The health system investigated the causes of severe hypoglycemia through examination of nursing data collected on an online portal after adverse events. The investigative effort led to the development of a pioneering benchmark for severe hypoglycemia.

Hypoglycemia interventions included limiting bedtime snacks, which data analysis showed increased risk of early morning hypoglycemia. The health system also used a locally developed clinical decision support tool—the Pharmacy Expert System—to deploy an algorithm that identified patients at high risk for severe hypoglycemia. When patients were identified at high risk, a diabetes nurse educator, charge nurse, or pharmacist would adjust diet and medication as necessary.

Efforts to avoid over-sedation followed a similar roadmap, with initial efforts aimed at identifying causes such as inappropriate dosing based on a patient’s health history or condition. Interventions included changing narcotic dosages in order sets and engaging clinicians who were prescribing medications in excess of guidelines.

3. Healthcare-associated infections

Before launching its harm reduction initiative, BJC had conducted a decade-long effort to reduce healthcare-associated infections (HAIs), but there were still gains to be made. The health system focused on the three most common HAIs at the organization’s hospitals: central line-associated bloodstream infection (CLABSI), catheter-associated urinary tract infection (CAUTI), and Clostridioides difficile infection (CDI).

For CLABSI, a standardized central line insertion kit and insertion checklist was deployed throughout the health system. For CAUTI, efforts focused on removing indwelling urinary catheters as soon as medically possible.

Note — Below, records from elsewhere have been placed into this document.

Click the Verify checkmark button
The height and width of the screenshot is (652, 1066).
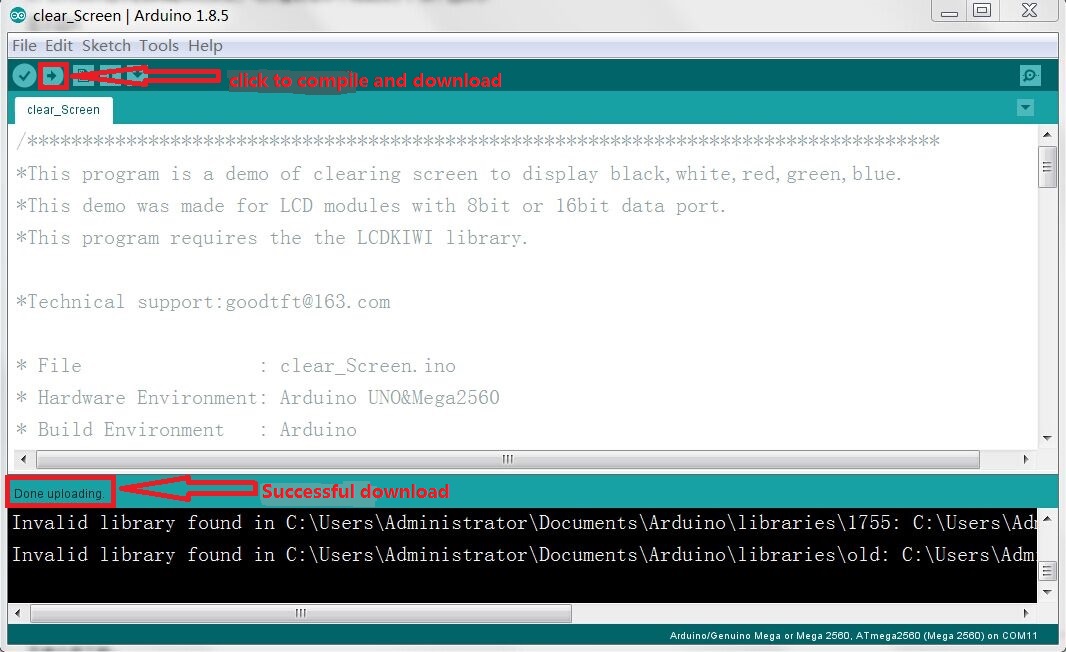tap(24, 76)
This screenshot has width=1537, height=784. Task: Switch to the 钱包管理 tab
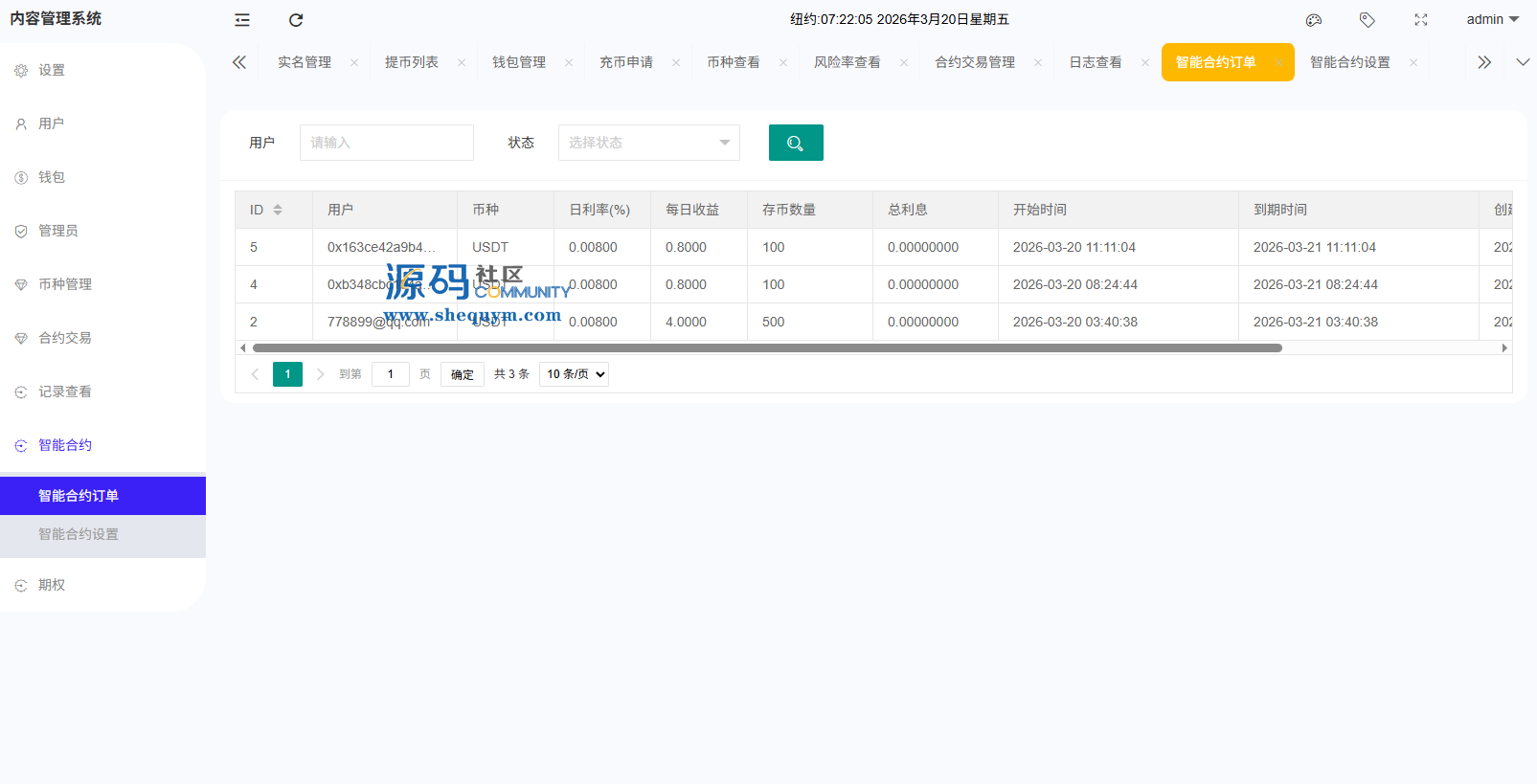(519, 62)
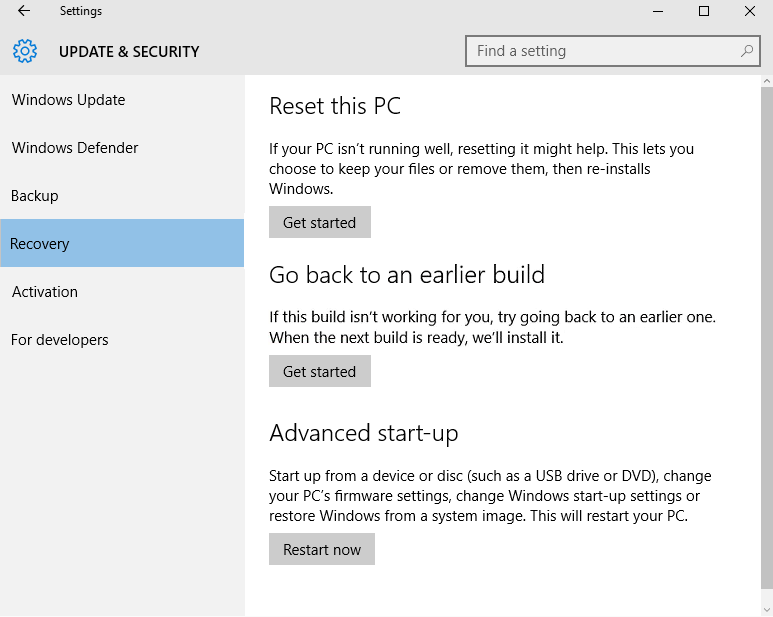
Task: Click the scrollbar down arrow
Action: click(x=767, y=610)
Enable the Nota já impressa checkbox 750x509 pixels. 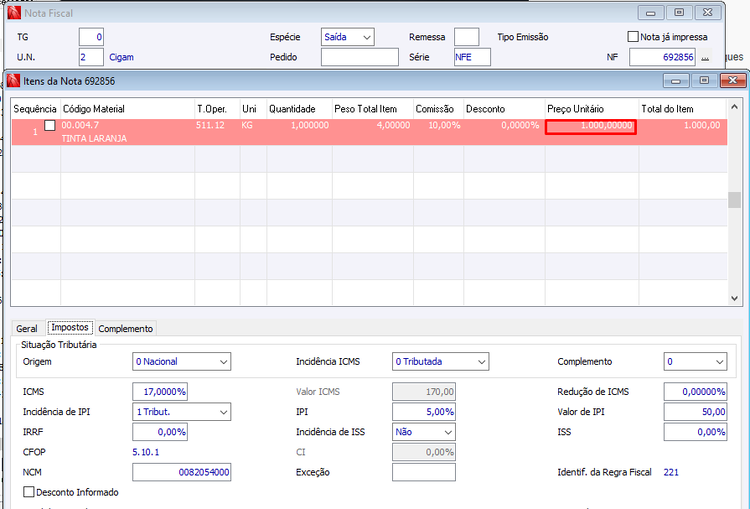point(633,36)
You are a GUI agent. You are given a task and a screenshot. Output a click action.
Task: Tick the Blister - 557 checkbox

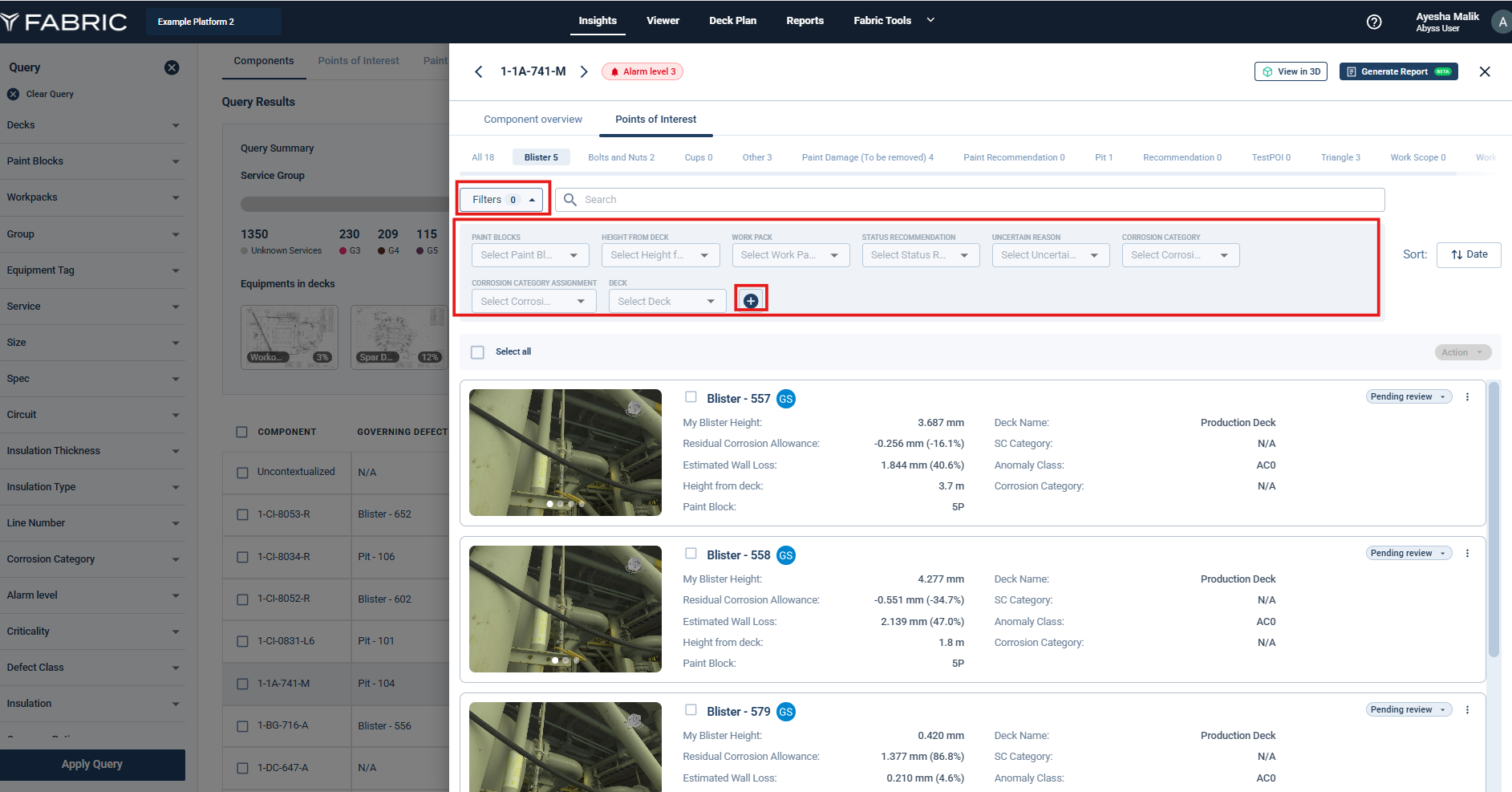(691, 397)
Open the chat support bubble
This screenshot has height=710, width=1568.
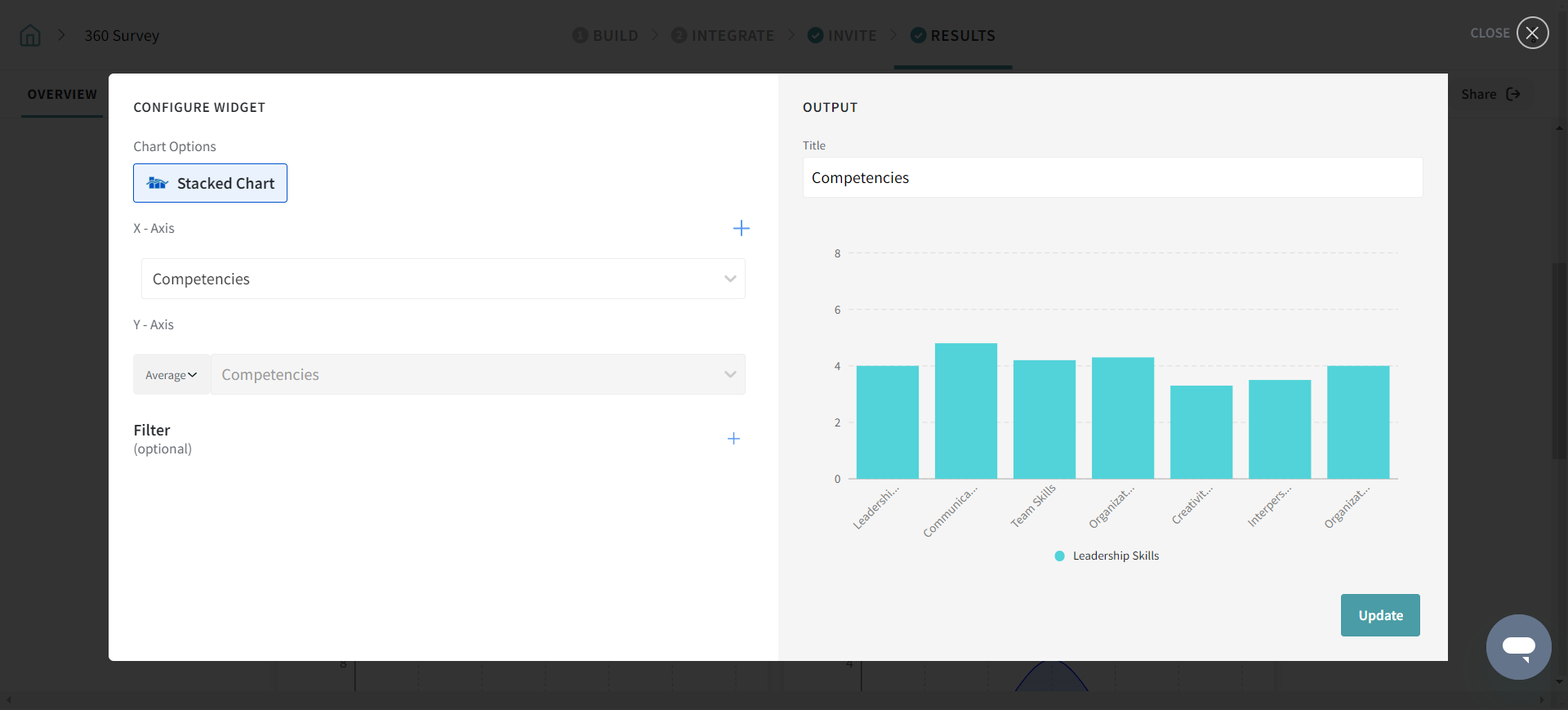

For CDI, housekeeping procedures were developed for cleaning isolation rooms as well as daily and discharge patient rooms. When CDI was detected, an intervention was conducted featuring core cleaning standards, hand hygiene, and presumptive isolation.

From 2009 to 2017, BJC achieved a 40.6% reduction in HAIs.

4. Falls with injury

Surveillance for falls with injury was conducted with an online reporting tool crafted at BJC. The surveillance data revealed variation in falls, with some medical units showing significantly higher rates of falls than others. The high-fall units were targeted for interventions such as increased use of electronic health record-based fall risk assessment tools and deployment of core prevention standards.

5. Venous thromboembolism

Efforts to prevent venous thromboembolism centered on making sure patients got appropriate VTE prophylaxis. The primary intervention was mandatory order sets in the EHR, including alerts when VTE prophylaxis was not ordered.

Keys to success

Sustaining harm reduction after the five-year intervention period required concerted effort, the BJC staff members wrote in The Joint Commission Journal on Quality and Patient Safety article.

“Each subteam developed a transition plan that designated a specific system-level group to oversee ongoing improvements in that area (for example, the system chief nursing officers’ council provided ongoing oversight for falls with injury and pressure ulcers). Surveillance for each harm event continued, and detailed reports were available to the hospitals and responsible groups. Overall reporting of preventable harms was moved to the system quality best-in-class report card, with progressive reduction targets set each year.”

Several elements contributed to the overall initiative’s success, they wrote. “A combination of project management discipline, rigorous surveillance, and focused interventions, along with system-level support of local hospital improvement efforts, led to dramatic reductions in preventable harm and long-term sustainment of progress.”